Quant à la prétendue « alternative » que prétend porter le RN, non seulement elle menace lourdement l’unité du monde du travail, la paix civile et la démocratie, mais elle ne nous tirerait même pas des griffes de l’OTAN belliciste, de l’euro austéritaire et de l’UE sous tutelle allemande, la pseudo-souverainiste Le Pen ayant déjà « mangé son chapeau » sur la question du Frexit entre les deux tours de la dernière présidentielle. Il n’en reste pas moins que, dans l’actuelle ambiance d’explosion de la misère, des licenciements et de désespoir civique, de fascisation galopante d’une partie de la police (et de l’armée ?), de montée du racisme et des fausses réponses communautaristes qui lui sont apportées, de discours quasi putschiste de certains cadres de l’appareil répressif, il est de moins en moins niable que l’euro-fédéralisme macroniste et la xénophobie lepéniste forment les feux faces d’une même politique capitaliste et impérialiste : celle d’une oligarchie prête à effacer et/ou à déshonorer la France (via l’Europe fédérale ou par la xénophobie f’Etat), voire à détruire la démocratie pour inscrire solidement les super-nantis du CAC-40 dans la course mondiale au profit maximal. Avec à l’arrière-plan, le repartage mondial des zones d’influences, alors que la crise du capitalisme s’aiguise et que le bloc euro-atlantique « cherche la bagarre » avec la Chine, la Russie, l’Iran et les pays progressistes de l’Amérique latine, Cuba et Venezuela en tête.

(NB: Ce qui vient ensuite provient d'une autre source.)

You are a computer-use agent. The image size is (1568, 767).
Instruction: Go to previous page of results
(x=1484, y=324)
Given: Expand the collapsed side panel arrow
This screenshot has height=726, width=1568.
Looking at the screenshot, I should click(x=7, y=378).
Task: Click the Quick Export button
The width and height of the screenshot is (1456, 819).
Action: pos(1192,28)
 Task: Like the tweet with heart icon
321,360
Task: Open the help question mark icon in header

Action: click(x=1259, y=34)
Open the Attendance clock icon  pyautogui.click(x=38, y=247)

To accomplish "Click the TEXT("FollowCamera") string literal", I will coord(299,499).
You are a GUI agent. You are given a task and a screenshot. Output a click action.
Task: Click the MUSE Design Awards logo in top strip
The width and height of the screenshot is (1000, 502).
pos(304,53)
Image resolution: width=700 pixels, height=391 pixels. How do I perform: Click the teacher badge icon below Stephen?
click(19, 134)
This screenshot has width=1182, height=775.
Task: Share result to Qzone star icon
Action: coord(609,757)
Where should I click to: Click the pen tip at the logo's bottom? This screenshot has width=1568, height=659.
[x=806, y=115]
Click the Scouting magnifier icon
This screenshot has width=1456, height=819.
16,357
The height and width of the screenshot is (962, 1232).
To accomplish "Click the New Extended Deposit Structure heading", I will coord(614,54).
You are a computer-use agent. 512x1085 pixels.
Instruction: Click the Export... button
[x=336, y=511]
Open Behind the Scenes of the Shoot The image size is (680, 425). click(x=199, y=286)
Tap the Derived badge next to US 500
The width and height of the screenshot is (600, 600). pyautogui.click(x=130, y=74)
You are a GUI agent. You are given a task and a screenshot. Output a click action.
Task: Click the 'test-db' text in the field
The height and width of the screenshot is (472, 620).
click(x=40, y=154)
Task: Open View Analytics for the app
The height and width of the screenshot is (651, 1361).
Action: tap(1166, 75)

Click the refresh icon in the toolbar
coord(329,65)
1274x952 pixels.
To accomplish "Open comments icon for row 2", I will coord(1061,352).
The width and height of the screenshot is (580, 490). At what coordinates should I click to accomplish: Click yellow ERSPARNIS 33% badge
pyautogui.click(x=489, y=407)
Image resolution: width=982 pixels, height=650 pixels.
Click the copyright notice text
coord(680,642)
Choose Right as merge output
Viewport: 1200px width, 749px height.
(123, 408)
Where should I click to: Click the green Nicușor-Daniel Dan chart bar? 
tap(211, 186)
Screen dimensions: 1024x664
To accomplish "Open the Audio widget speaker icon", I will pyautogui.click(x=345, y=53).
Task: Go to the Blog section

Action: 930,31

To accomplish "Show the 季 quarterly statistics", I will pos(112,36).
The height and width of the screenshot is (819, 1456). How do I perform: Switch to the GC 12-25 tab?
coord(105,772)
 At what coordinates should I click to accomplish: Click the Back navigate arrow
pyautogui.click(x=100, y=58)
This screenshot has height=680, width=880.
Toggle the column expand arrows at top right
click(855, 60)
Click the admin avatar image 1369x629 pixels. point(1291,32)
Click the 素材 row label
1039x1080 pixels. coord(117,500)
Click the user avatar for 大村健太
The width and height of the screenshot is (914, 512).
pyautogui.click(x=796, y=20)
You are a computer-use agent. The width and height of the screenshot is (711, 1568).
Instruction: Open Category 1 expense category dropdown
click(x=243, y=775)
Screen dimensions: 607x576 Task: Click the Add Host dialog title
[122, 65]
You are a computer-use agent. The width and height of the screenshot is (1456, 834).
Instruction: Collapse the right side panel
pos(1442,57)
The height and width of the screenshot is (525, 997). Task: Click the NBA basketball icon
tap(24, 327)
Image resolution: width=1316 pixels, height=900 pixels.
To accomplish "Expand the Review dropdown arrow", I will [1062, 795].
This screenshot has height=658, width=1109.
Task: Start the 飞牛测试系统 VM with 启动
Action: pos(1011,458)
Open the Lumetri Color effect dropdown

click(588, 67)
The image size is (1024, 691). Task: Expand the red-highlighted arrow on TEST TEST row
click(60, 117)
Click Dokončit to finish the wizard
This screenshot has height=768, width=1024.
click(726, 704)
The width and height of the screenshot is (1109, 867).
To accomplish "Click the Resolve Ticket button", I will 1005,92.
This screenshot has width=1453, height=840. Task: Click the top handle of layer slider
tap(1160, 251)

Dans ces conditions, comment croire que l’« union de la gauche » que ressuscitent diverses initiatives rivales, parallèles ou convergentes, puisse apporter une alternative sérieuse, susceptible à la fois d’être approuvée par le monde du travail écœuré par quarante ans de trahisons ? Car ni l’union des euro-gauches chère au PCF, incurablement arrimé au PS maastrichtien, au Parti de la Gauche Européenne (PGE) et au mensonge de l’« Europe sociale », ni les « CNNR » et autres euro-alternatives mises en place par les europhiles Manon Aubry, Olivier Besancenot, François Ruffin (pressé de succéder à Jean-Luc Mélenchon dans la course présidentielle ?), etc., n’assument clairement la rupture avec l’UE, l’euro et l’OTAN que portaient en filigranes, notamment dans la classe ouvrière et la jeunesse, le NON de classe à Maastricht de 1992 (49% des voix) et le NON populaire victorieux et aussitôt trahi à la constitution européenne de 2005. Quant à la France insoumise officielle, force est de constater que pour l’heure, sous la pression des Clémentine Autain, Ruffin et autres Manon Aubry, sa position sur le Frexit est sensiblement en retrait sur celle, déjà timorée, qu’affichait JLM en 2017 (« l’UE, on la change ou on la quitte »).
Comment croire davantage à la prétendue « union des souverainistes des deux rives » que prônent, à des degrés divers et chacun à son avantage, Nicolas Dupont-Aignan, « premier-ministrable » de Mme Le Pen en 2017, Florian Philippot, son ex-bras droit, divers courants de l’UPR et aussi – hélas – certaines personnalités issues de la FI ou de la gauche anti-Maastricht ? Dans les rapports de forces actuels, comment ce regroupement dénué de clarté sur l’antifascisme, sur le Frexit lui-même (Dupont-Aignan est contre...), et bien entendu, sur l’anticapitalisme et l’anti-impérialisme, pourrait-il finir autrement qu’en force d’appoint objective au RN ? Symétriquement, l’euro-gauche nous refera sûrement le coup d’appeler « à utiliser le bulletin Macron » au second tour de la présidentielle pour « barrer la route au fascisme ». Oubliant au passage, pour des motifs électoralistes, les militants tués ou éborgnés par les « forces de l’ordre » à l’époque où les « républicains » Valls ou Castaner dirigeaient la répression à l’encontre des Gilets jaunes, des « zadistes » et des manifs syndicales ?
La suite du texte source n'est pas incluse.